(Stored items)
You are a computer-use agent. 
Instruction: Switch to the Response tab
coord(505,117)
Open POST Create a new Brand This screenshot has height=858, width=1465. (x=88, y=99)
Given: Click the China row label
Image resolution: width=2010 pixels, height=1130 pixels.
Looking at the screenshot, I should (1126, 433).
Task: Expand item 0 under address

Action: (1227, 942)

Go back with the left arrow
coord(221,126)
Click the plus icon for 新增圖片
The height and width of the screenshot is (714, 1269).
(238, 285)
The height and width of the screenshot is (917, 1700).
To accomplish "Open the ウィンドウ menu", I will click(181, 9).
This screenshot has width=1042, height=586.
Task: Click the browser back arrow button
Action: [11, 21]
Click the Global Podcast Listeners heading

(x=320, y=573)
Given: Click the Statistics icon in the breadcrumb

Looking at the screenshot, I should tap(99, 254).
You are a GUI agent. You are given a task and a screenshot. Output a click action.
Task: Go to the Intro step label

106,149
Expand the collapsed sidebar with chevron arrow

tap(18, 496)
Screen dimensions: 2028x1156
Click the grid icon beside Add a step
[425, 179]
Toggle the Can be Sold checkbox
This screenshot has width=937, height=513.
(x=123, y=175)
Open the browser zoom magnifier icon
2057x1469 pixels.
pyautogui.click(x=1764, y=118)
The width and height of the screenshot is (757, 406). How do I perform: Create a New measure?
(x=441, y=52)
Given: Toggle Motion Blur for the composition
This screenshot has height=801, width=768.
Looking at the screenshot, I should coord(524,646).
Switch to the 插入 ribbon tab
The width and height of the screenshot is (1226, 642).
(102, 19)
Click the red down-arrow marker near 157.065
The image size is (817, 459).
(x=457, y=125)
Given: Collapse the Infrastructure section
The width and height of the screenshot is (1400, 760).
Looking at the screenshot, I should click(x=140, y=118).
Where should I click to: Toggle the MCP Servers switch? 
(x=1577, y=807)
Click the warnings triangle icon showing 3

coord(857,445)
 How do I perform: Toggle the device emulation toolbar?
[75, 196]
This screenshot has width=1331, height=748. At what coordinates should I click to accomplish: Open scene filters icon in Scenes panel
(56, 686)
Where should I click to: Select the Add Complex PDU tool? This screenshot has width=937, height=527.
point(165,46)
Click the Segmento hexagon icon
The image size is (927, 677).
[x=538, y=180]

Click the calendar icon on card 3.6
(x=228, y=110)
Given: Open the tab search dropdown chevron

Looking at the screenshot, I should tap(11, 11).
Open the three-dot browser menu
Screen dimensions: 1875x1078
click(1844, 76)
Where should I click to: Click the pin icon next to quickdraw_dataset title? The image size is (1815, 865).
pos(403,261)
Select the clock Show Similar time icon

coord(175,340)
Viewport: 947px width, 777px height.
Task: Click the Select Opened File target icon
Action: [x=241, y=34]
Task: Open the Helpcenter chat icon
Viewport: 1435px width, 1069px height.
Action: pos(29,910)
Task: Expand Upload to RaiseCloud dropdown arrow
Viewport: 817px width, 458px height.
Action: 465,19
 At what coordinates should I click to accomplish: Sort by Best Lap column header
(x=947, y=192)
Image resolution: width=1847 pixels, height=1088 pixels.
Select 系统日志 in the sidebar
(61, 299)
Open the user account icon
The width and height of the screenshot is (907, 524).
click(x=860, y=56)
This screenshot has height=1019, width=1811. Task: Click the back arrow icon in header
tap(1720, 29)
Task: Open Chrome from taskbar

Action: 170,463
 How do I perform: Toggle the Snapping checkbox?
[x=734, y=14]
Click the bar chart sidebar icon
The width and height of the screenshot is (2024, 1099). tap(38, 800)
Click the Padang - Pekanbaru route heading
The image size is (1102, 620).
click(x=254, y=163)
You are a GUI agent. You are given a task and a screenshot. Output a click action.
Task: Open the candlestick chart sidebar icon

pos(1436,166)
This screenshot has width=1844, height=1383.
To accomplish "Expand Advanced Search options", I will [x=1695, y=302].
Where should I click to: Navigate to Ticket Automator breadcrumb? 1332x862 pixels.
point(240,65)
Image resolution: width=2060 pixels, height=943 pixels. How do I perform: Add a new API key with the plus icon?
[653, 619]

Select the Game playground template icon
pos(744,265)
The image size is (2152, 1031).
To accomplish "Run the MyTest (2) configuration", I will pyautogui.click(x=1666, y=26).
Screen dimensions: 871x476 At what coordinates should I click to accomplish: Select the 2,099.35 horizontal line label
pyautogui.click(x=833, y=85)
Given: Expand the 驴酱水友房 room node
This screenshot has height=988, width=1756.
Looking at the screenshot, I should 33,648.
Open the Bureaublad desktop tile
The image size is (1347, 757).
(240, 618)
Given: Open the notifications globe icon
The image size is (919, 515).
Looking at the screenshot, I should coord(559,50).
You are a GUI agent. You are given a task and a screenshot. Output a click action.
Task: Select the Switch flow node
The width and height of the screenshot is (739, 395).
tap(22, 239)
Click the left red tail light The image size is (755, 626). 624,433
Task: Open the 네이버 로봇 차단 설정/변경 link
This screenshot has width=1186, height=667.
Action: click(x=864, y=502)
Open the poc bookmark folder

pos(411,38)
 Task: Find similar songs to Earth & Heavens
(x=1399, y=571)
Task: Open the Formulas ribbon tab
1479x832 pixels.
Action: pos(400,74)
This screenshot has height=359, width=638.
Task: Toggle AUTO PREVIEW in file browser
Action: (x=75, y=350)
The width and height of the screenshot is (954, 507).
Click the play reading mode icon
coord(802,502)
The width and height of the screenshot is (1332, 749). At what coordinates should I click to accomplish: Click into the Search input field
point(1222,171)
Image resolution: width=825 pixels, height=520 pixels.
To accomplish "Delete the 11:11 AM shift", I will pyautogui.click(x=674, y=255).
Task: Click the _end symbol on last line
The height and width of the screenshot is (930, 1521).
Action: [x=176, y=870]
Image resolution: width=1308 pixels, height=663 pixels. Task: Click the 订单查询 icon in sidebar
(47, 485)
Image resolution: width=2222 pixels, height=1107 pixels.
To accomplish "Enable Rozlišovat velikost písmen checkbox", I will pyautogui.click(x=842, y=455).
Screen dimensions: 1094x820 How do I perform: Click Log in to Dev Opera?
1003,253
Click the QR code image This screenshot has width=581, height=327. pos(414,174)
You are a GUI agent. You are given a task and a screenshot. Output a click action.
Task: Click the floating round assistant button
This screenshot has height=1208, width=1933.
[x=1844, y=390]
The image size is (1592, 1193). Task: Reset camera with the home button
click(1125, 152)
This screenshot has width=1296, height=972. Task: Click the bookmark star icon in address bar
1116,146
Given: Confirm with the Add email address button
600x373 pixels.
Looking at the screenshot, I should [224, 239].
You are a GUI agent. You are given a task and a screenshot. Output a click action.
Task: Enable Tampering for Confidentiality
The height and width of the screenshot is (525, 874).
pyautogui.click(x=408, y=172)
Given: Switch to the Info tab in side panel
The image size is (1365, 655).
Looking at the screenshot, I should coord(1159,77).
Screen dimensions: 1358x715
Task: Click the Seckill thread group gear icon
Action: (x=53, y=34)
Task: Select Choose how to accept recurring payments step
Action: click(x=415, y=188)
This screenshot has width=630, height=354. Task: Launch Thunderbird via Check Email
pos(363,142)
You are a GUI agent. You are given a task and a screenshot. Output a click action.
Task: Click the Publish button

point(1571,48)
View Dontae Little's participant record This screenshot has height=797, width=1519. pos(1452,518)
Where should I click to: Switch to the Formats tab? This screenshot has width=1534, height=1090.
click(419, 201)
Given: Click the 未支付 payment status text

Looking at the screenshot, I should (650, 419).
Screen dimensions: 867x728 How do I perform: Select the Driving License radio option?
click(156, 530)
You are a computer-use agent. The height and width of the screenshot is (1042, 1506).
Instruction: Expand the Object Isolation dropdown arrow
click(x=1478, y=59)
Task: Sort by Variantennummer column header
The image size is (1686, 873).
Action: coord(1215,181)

PROBLEM REQUIREMENTS: Could you transcribe the entries above word for word, from the line with "This screenshot has height=1208, width=1933." down to the line with "Given: Confirm with", keeping both?

RESPONSE:
This screenshot has height=1208, width=1933.
[x=1844, y=390]
The image size is (1592, 1193). Task: Reset camera with the home button
click(1125, 152)
This screenshot has width=1296, height=972. Task: Click the bookmark star icon in address bar
1116,146
Given: Confirm with the Add email address button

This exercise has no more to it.